▼▼▼
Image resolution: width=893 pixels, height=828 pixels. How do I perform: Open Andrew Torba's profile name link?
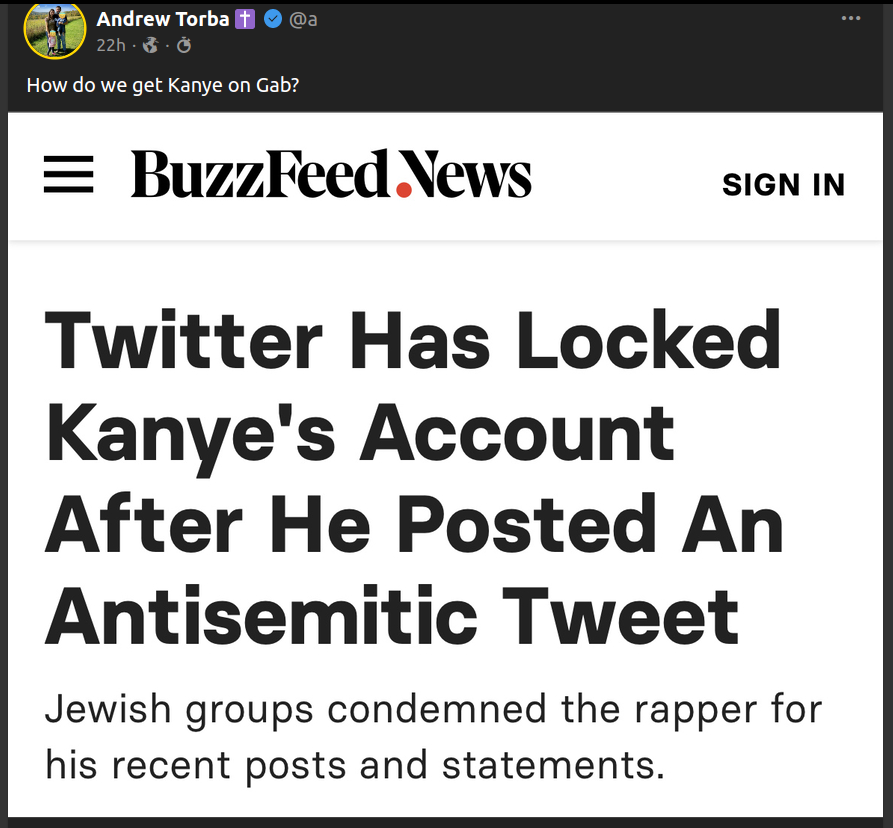coord(163,19)
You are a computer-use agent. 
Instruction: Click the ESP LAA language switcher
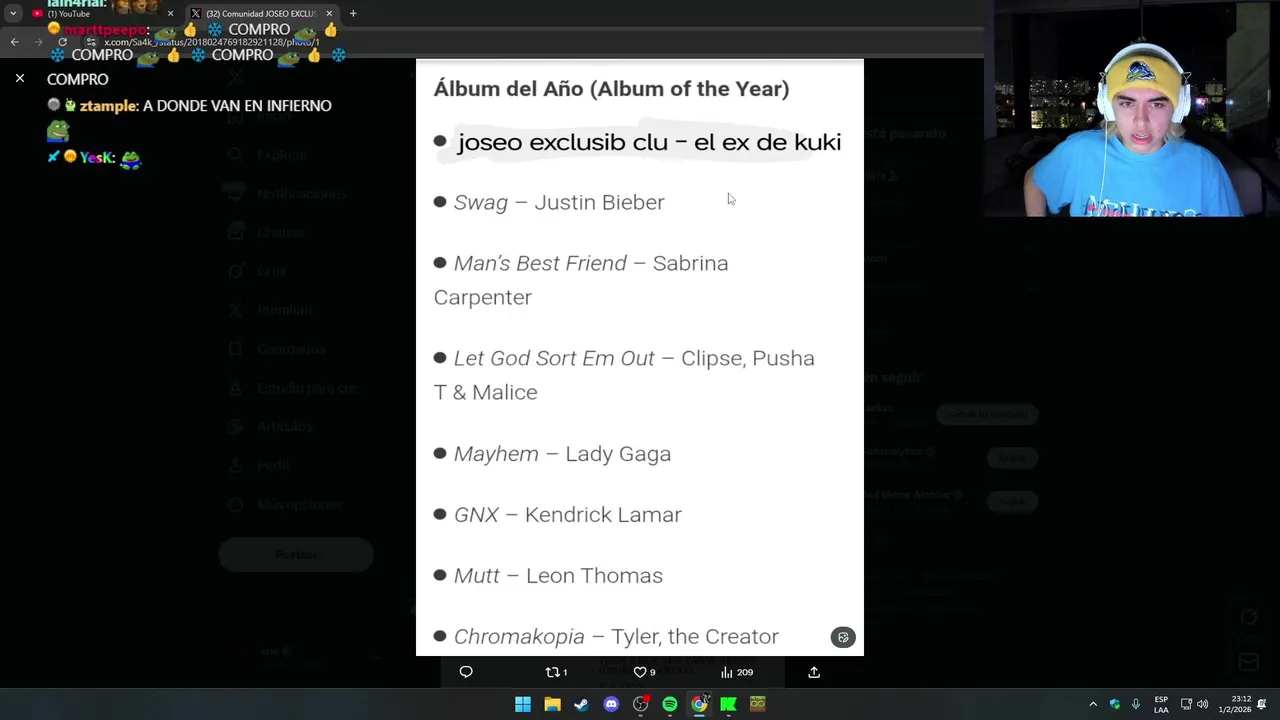click(x=1161, y=704)
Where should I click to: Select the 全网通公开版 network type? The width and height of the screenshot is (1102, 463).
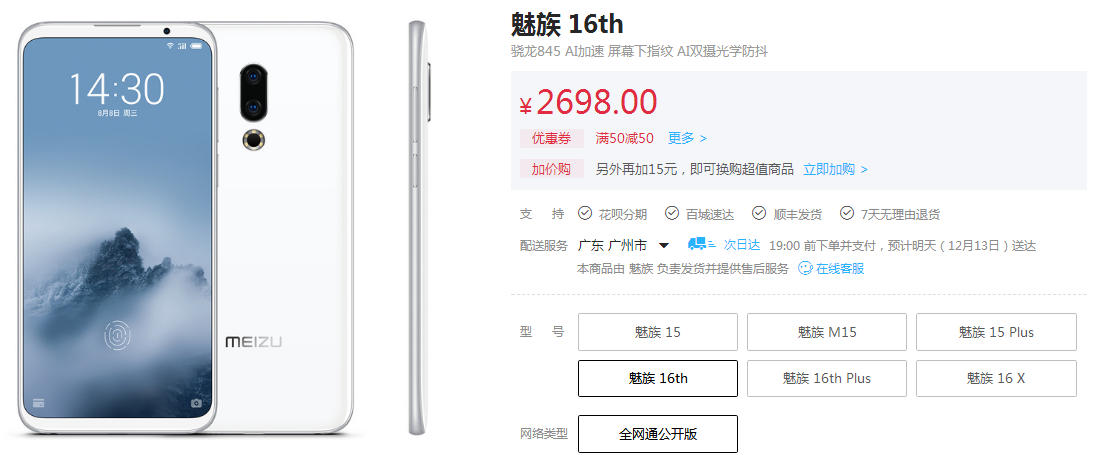pos(658,434)
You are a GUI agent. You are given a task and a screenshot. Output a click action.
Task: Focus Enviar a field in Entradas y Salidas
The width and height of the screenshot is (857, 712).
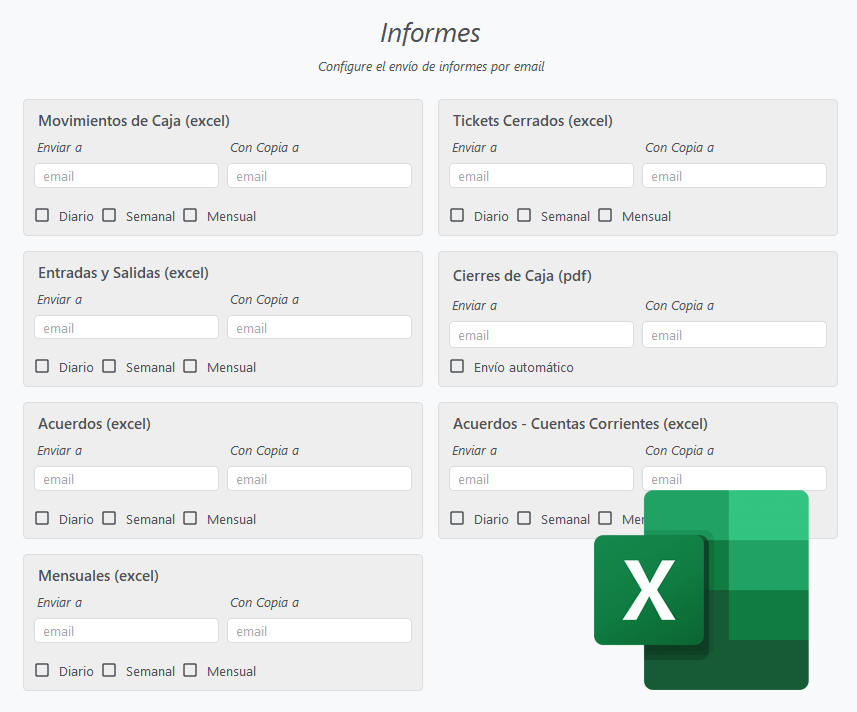click(126, 328)
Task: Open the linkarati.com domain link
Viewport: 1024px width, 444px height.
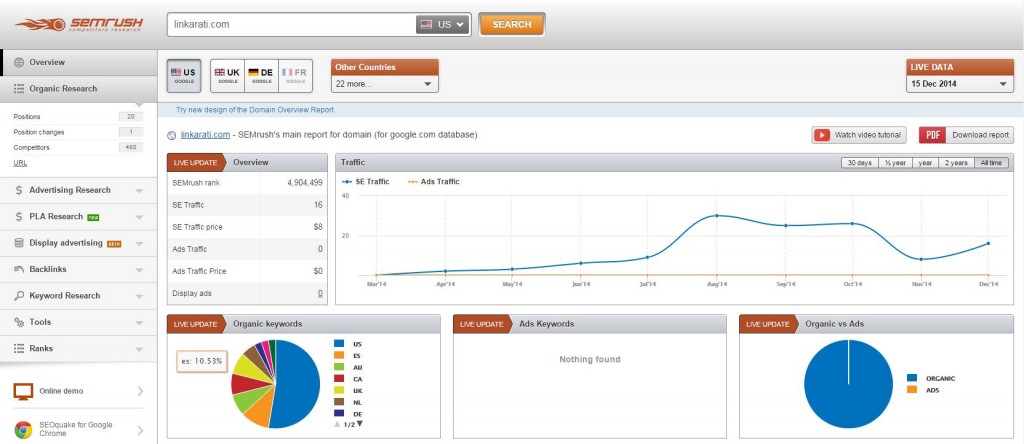Action: pyautogui.click(x=206, y=134)
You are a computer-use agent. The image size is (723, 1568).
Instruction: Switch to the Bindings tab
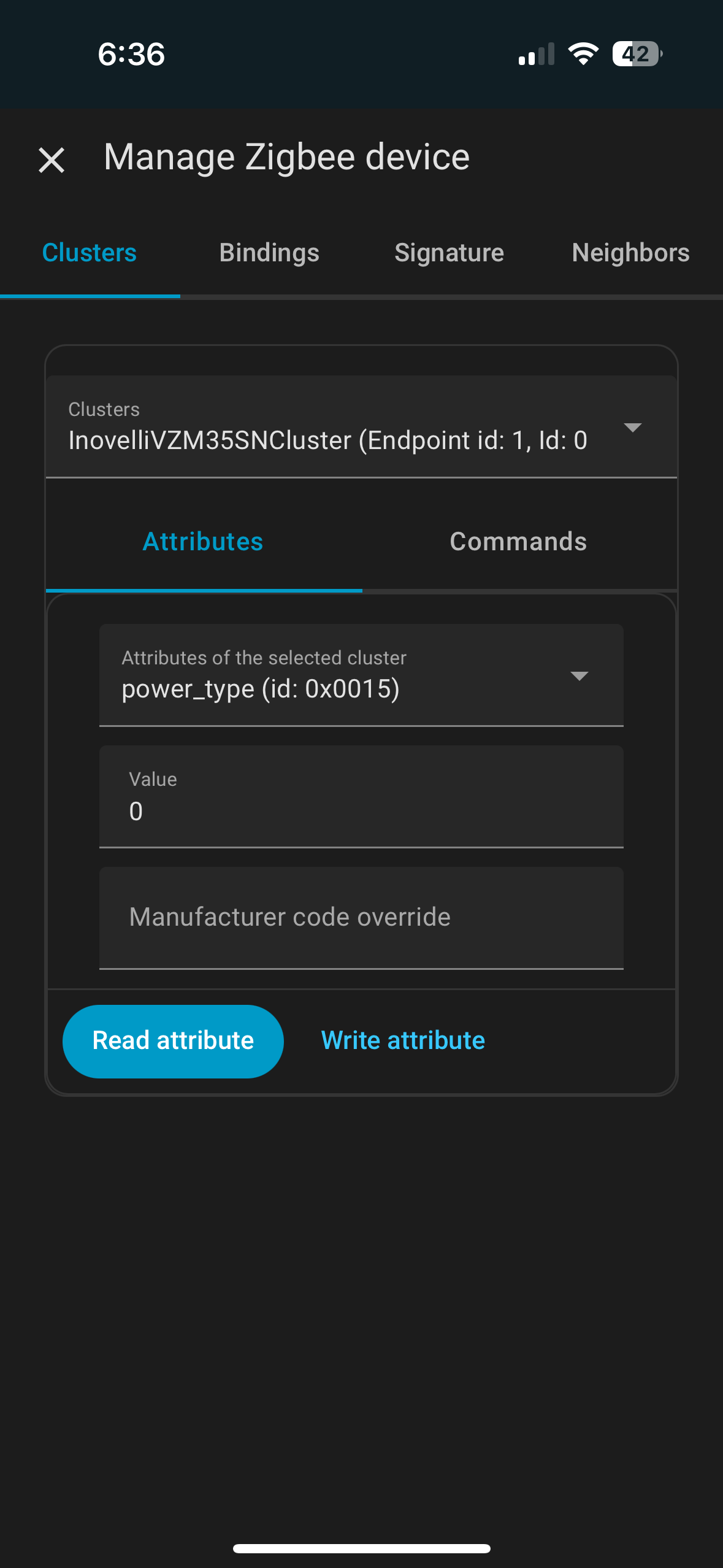[x=269, y=253]
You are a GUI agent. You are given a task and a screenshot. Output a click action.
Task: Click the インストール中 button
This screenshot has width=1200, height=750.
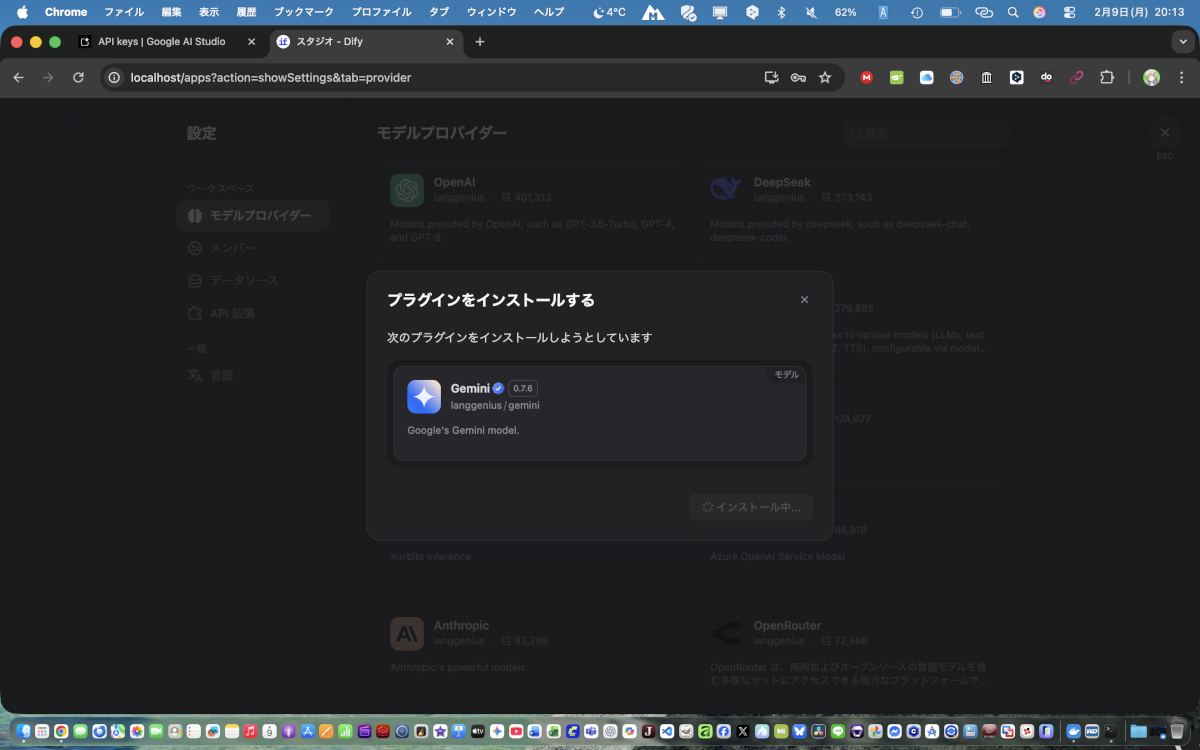pyautogui.click(x=751, y=507)

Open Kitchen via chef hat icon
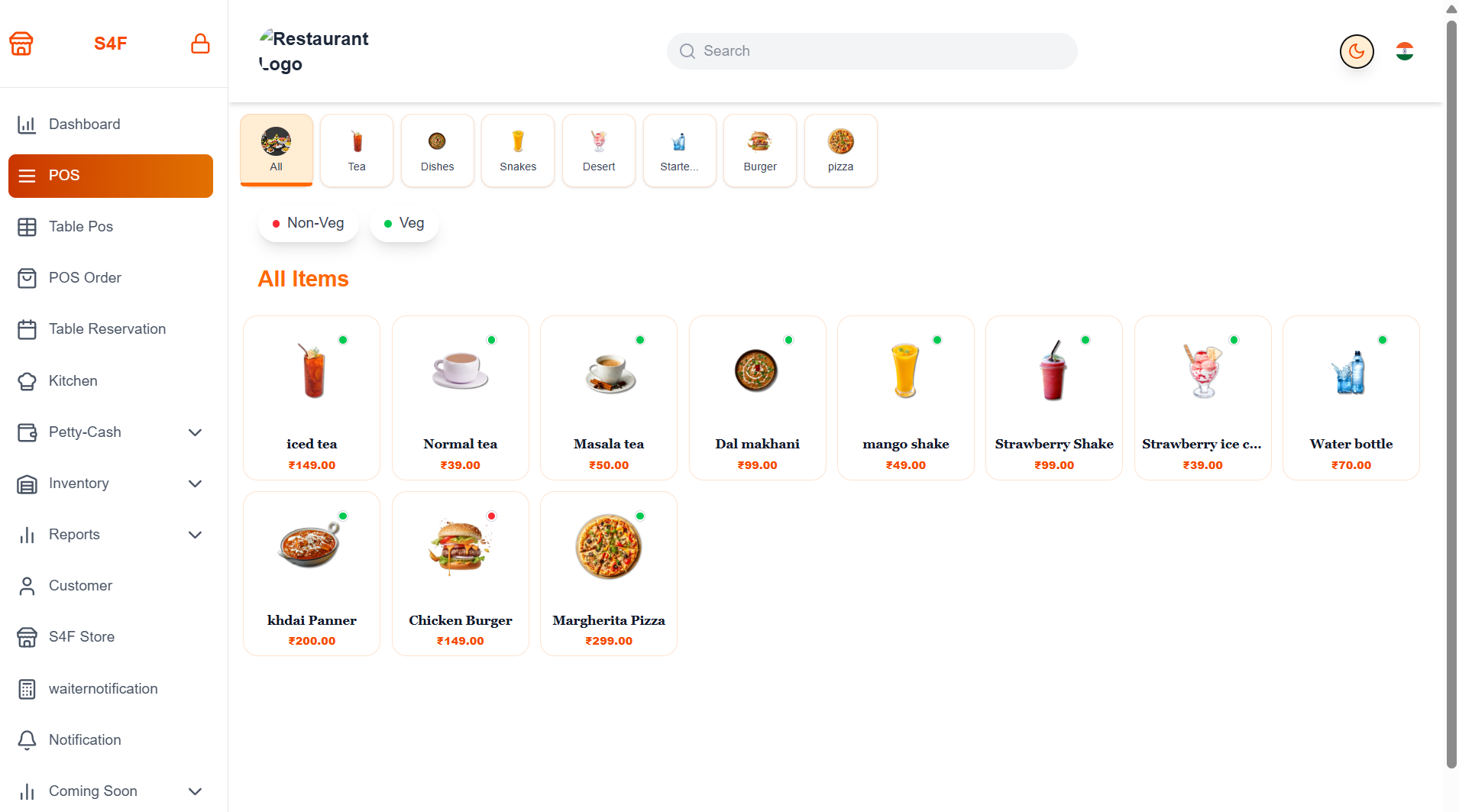pyautogui.click(x=27, y=381)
▲▲▲
■ **Aim of the task**: Count the lines of the material above that contain the string "computer", matching case exactly, and give only the number.

■ **The reply**: 2